Here is my configuration of route:
{ "plugins": { "kafka-logger": { "broker_list": { "127.0.0.1": 9092 }, "kafka_topic": "apisix_traffic_logs", "key": "key1", "timeout": 1, "batch_max_size": 1 } }, "upstream": { "nodes": { "127.0.0.1:1980": 1 }, "type": "roundrobin" }, "uri": "/hello" }Here is my exception log:
2022/01/10 13:36:36 [error] 18553#25478878: *43867 [lua] client.lua:150: refresh(): all brokers failed in fetch topic metadata, context: ngx.timer, client: 127.0.0.1, server: 0.0.0.0:9080 2022/01/10 13:36:36 [error] 18553#25478878: *43867 [lua] client.lua:150: refresh(): all brokers failed in fetch topic metadata, context: ngx.timer, client: 127.0.0.1, server: 0.0.0.0:9080 2022/01/10 13:36:36 [error] 18553#25478878: *43867 [lua] client.lua:150: refresh(): all brokers failed in fetch topic metadata, context: ngx.timer, client: 127.0.0.1, server: 0.0.0.0:9080 2022/01/10 13:36:36 [error] 18553#25478878: *43867 [lua] producer.lua:272: buffered messages send to kafka err: connection refused, retryable: true, topic: apisix_traffic_logs, partition_id: 0, length: 1, context: ngx.timer, client: 127.0.0.1, server: 0.0.0.0:9080When I restarted the kafka container, it continued to push messages to kafka normally again.
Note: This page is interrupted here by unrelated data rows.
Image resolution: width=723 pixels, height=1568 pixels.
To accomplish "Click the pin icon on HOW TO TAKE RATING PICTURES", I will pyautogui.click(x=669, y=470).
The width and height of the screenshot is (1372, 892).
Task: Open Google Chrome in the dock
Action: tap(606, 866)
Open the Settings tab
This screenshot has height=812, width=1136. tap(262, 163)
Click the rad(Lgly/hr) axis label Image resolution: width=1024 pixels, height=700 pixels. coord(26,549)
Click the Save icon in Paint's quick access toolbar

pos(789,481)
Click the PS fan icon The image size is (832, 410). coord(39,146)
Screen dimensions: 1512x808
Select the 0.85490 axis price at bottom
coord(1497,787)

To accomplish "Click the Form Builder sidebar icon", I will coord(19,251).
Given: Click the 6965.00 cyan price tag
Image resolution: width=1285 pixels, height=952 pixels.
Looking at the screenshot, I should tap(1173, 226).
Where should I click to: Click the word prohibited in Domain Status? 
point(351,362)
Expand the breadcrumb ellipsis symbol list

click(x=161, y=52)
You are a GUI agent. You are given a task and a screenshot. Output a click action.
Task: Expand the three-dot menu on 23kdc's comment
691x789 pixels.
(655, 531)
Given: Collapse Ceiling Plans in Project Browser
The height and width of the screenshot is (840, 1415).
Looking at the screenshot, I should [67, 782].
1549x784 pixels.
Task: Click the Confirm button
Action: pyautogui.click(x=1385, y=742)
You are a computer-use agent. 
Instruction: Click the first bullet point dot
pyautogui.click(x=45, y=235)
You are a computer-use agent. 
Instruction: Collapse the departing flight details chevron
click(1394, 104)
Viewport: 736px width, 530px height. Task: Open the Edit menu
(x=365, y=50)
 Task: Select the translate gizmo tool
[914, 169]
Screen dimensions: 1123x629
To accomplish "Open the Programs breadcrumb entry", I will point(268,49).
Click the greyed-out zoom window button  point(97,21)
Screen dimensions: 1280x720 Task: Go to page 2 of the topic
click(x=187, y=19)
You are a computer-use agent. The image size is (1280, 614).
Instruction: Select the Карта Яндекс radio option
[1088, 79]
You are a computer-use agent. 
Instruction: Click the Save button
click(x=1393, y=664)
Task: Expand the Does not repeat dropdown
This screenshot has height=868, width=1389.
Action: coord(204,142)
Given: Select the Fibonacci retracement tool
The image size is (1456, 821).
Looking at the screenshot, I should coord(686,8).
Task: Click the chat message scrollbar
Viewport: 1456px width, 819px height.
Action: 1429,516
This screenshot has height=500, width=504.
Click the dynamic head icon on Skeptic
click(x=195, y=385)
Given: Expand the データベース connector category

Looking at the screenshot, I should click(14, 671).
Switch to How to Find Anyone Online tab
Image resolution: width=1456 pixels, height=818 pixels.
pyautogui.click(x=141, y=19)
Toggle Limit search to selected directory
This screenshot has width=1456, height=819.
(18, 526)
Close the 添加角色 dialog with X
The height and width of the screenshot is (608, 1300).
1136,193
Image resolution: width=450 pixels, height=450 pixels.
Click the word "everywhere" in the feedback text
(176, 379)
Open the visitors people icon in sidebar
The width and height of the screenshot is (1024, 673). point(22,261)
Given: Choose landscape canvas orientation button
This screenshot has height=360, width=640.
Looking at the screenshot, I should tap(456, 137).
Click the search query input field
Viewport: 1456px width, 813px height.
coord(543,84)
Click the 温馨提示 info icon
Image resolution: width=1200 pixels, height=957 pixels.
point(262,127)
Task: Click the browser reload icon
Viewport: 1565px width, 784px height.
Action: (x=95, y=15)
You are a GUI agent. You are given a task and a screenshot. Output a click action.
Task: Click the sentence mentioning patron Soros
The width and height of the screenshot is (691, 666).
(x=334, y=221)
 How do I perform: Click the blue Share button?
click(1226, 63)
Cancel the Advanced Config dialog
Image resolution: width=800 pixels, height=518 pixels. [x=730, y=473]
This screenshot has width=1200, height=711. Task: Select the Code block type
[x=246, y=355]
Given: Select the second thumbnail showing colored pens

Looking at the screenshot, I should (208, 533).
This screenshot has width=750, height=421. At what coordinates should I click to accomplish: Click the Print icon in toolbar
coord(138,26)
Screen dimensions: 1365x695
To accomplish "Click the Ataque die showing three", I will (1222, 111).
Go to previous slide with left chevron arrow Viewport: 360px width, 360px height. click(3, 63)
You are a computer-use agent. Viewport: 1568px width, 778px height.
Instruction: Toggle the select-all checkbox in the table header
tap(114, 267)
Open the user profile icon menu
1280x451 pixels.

Note: I did not make the kafka volume, and the restarted kafka is a new cluster.
I find when use kafka cluster model(such as 3 nodes). it occurs such problem. but single node seems ok.
2024/06/26 09:43:38 [error] 49#49: *7790154 [lua] client.lua:210: _fetch_metadata(): all brokers failed in fetch topic metadata, context: ngx.timer, client: 172.23.8.161, server: 0.0.0.0:9080
2024/06/26 09:43:39 [error] 49#49: *7790154 [lua] client.lua:210: _fetch_metadata(): all brokers failed in fetch topic metadata, context: ngx.timer, client: 172.23.8.161, server: 0.0.0.0:9080
2024-06-26T17:43:39.074091868+08:00 2024/06/26 09:43:39 [error] 49#49: *7790154 [lua] producer.lua:272: buffered messages send to kafka err: not found topic, retryable: true, topic: apigw.logs.http-access, partition_id: -1, length: 1, context: ngx.timer, client: 172.23.8.161, server: 0.0.0.0:9080
Same issue, at first it works, then after a while (no config changed) and I try to call API again, the above errors are shown and it is unable to write to Kafka.
APISIX running on K8s with 1 APISIX, 3 etcd Kafka is a Single broker testing node and requires SASL_PLAN auth, admin super user is used and the topic exists.
After a while it worked again, but the calls during error are not logged.